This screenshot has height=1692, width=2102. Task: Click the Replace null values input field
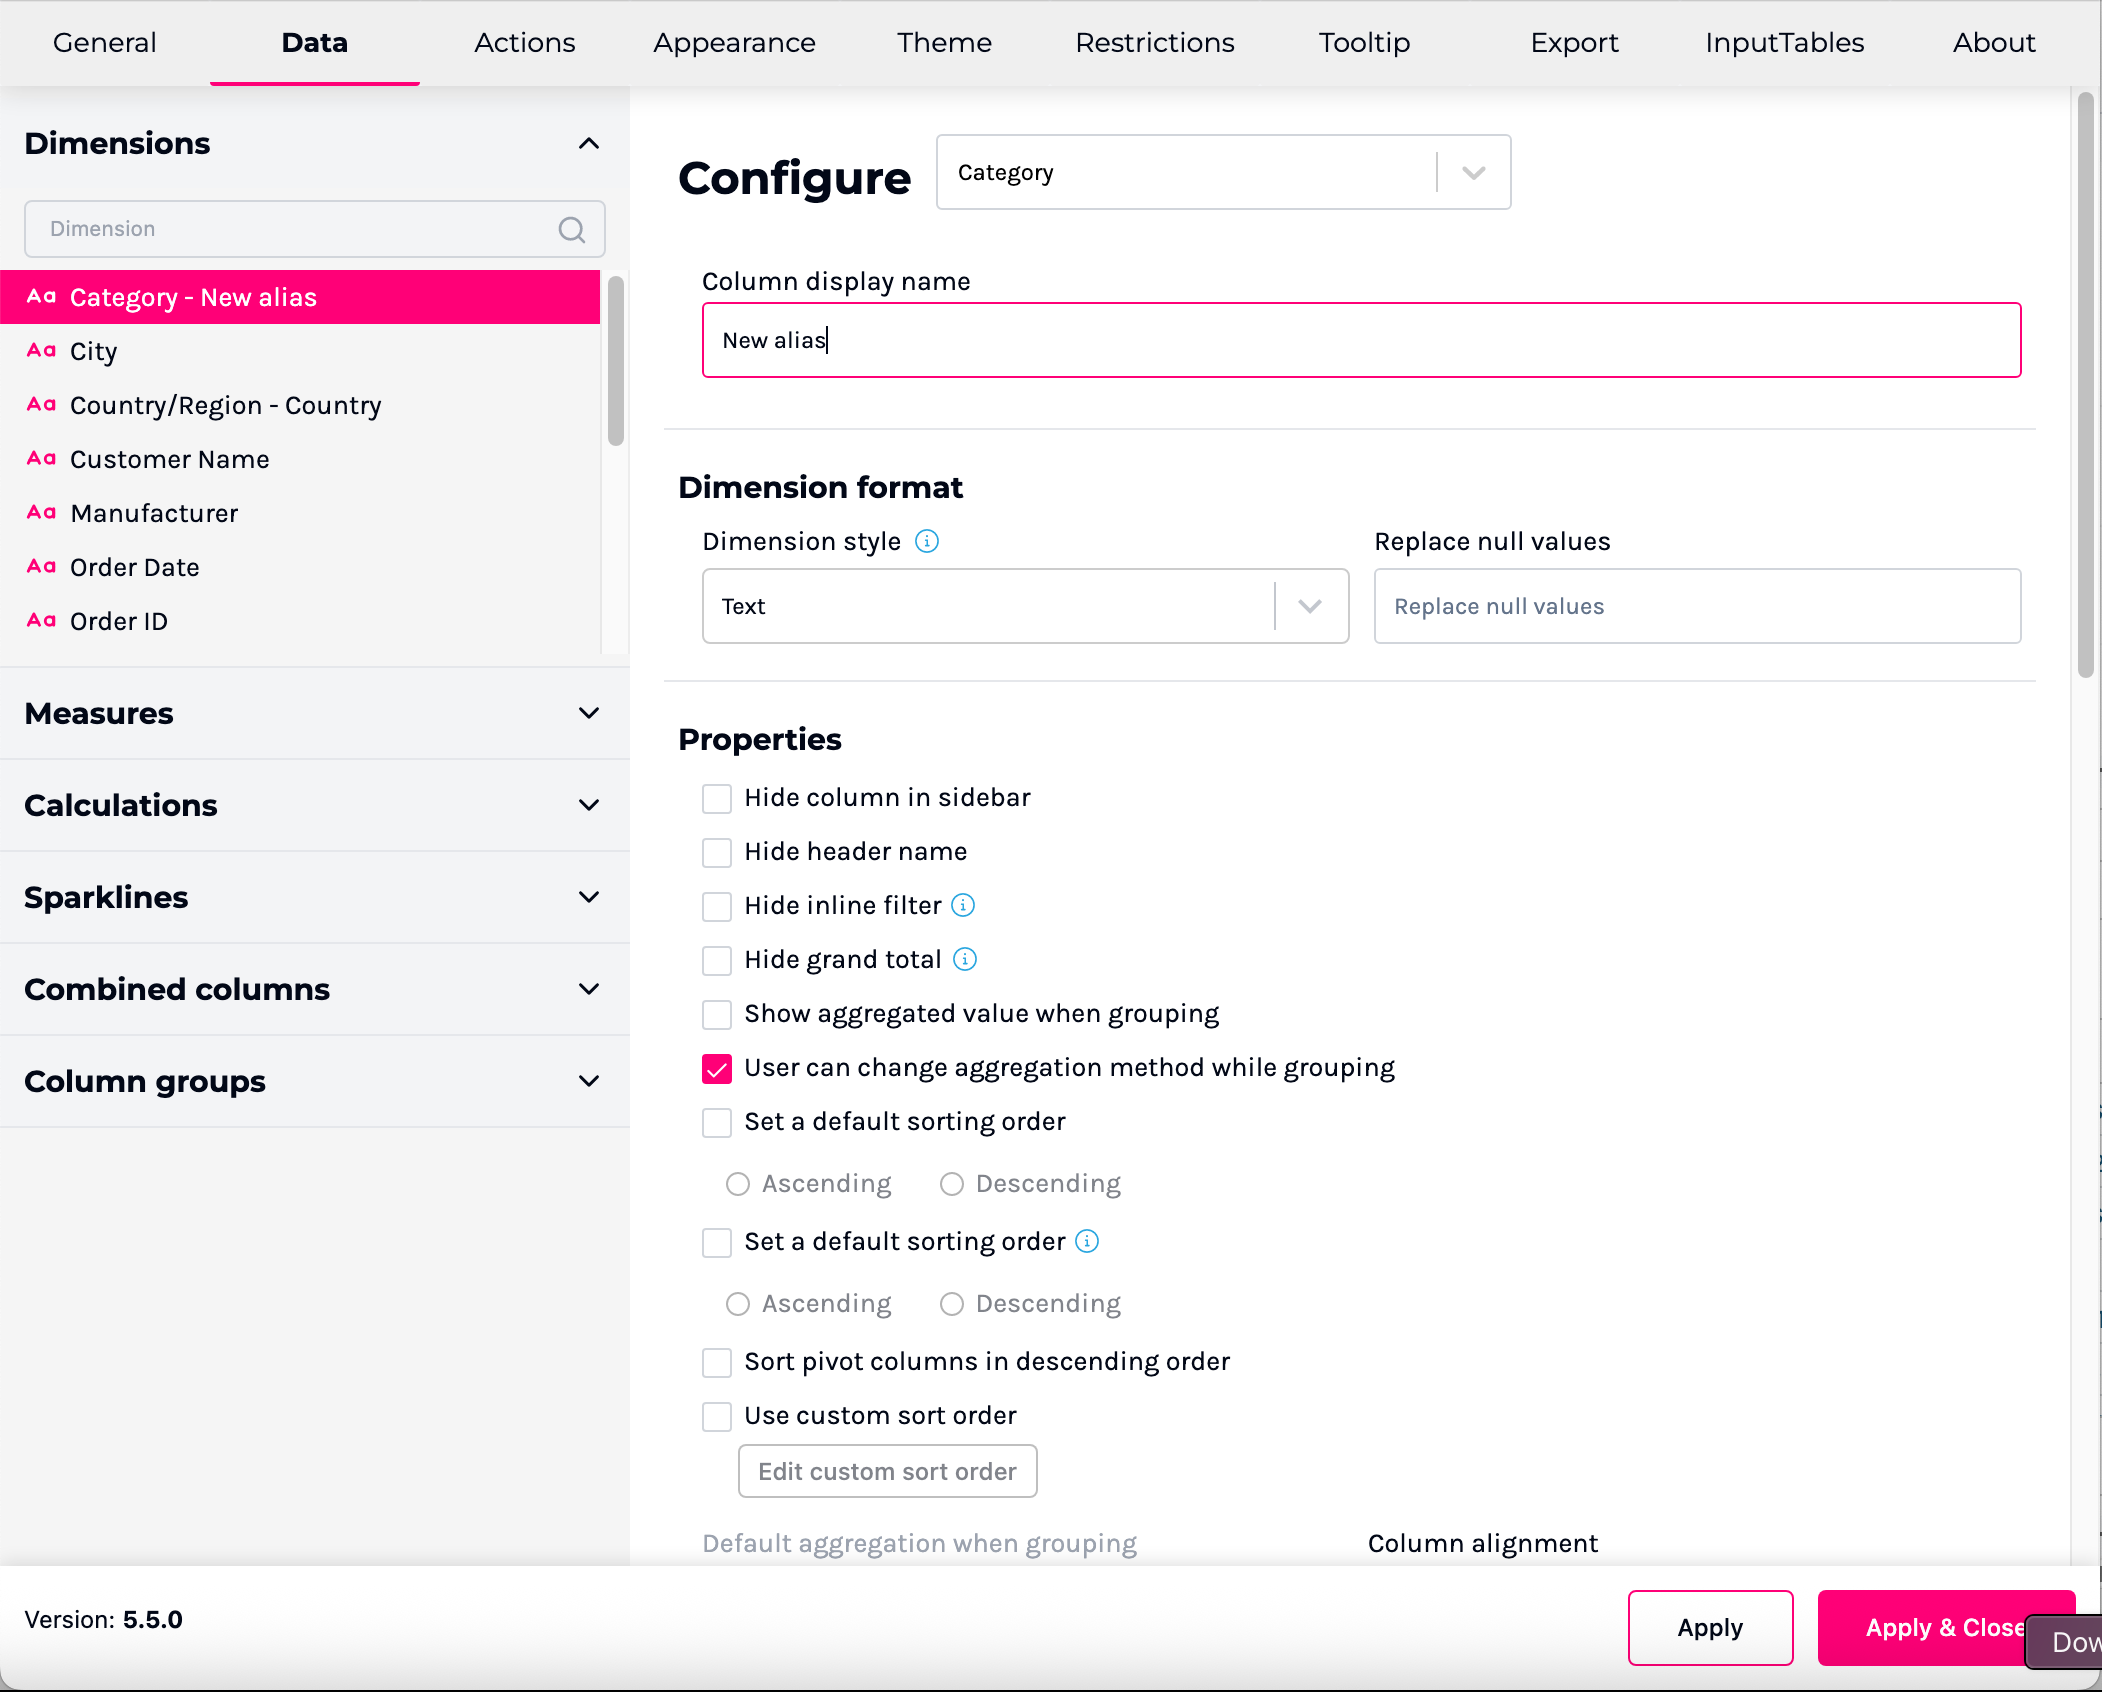1697,606
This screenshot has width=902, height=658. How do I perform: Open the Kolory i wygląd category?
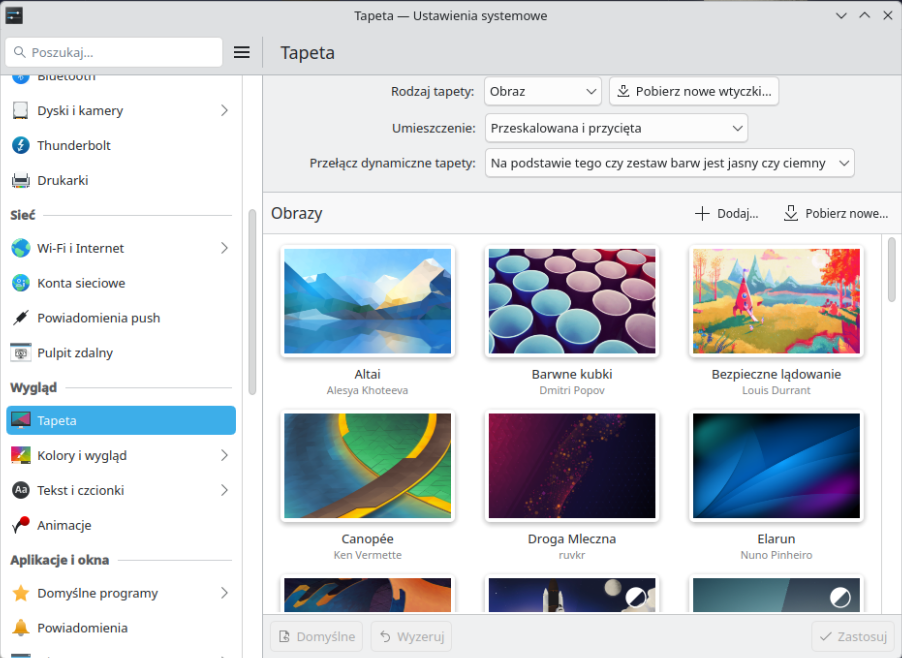pyautogui.click(x=120, y=455)
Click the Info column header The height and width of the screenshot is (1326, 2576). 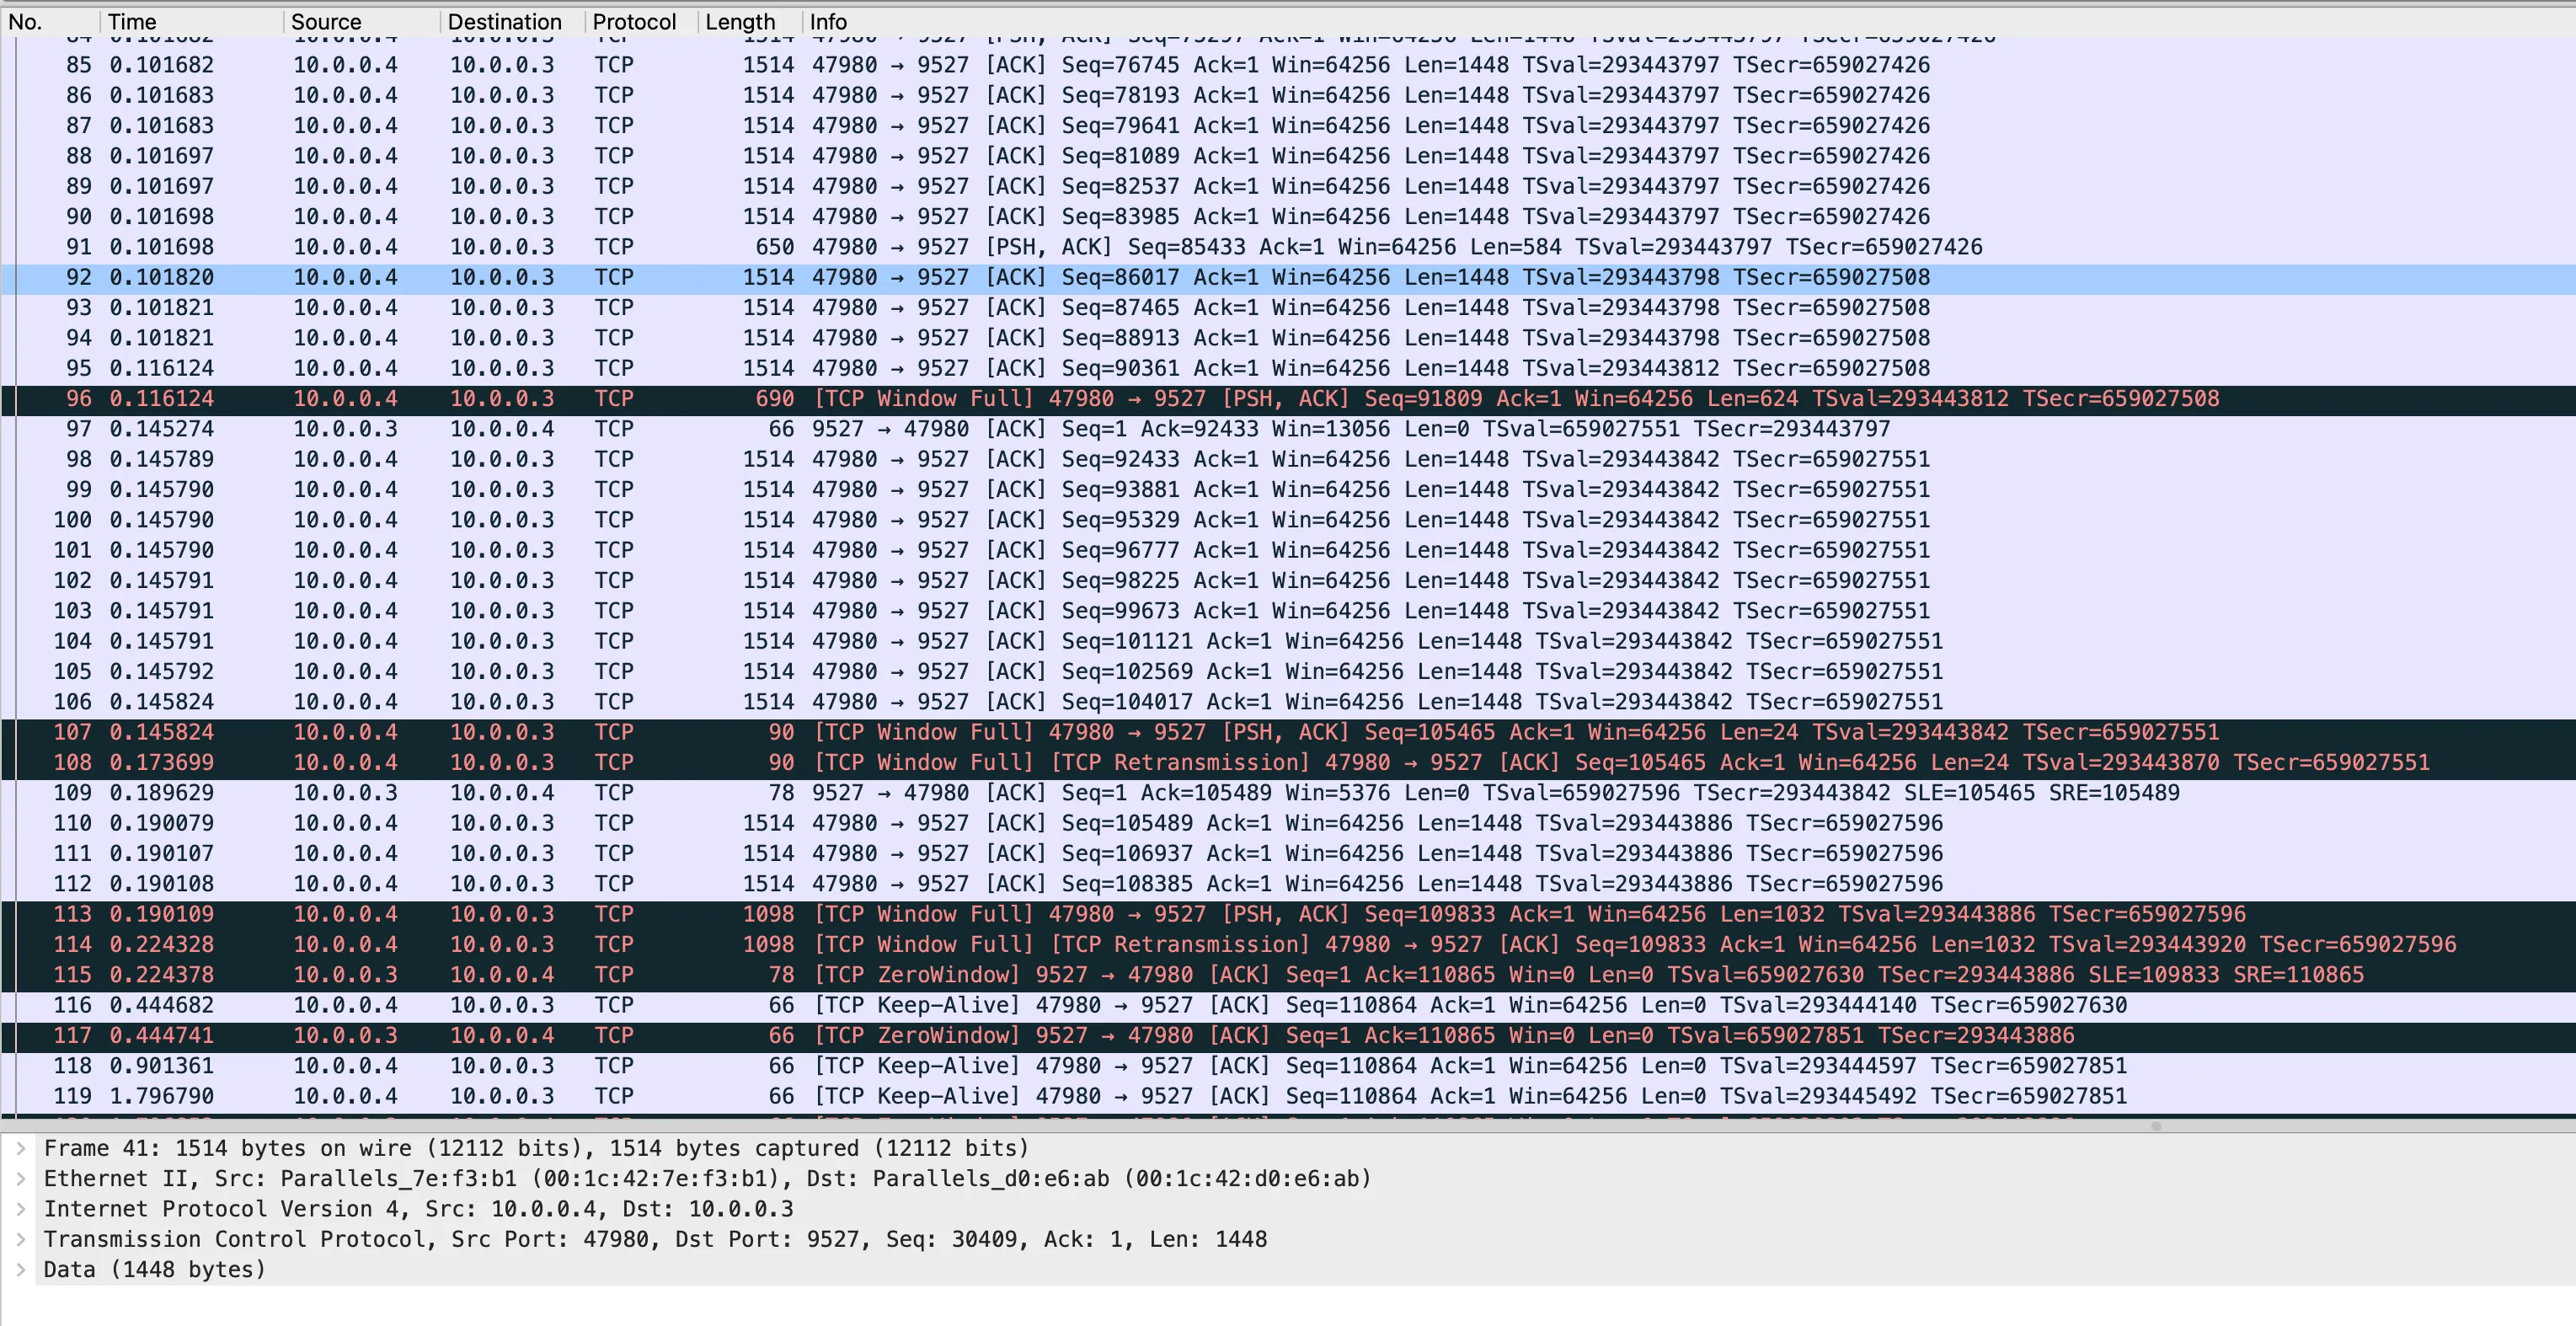pos(828,21)
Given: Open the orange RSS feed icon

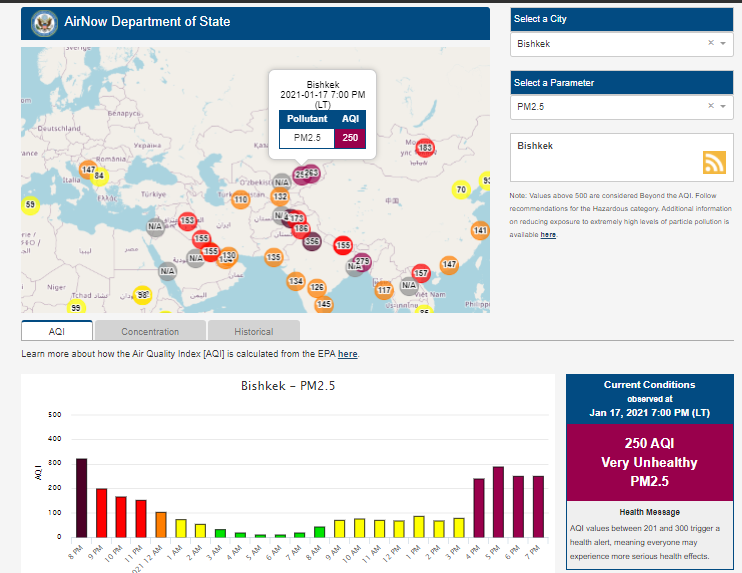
************
__Exercise__. Count the lines above that contain the word "This", and reply with the number alone.

__Reply__. 2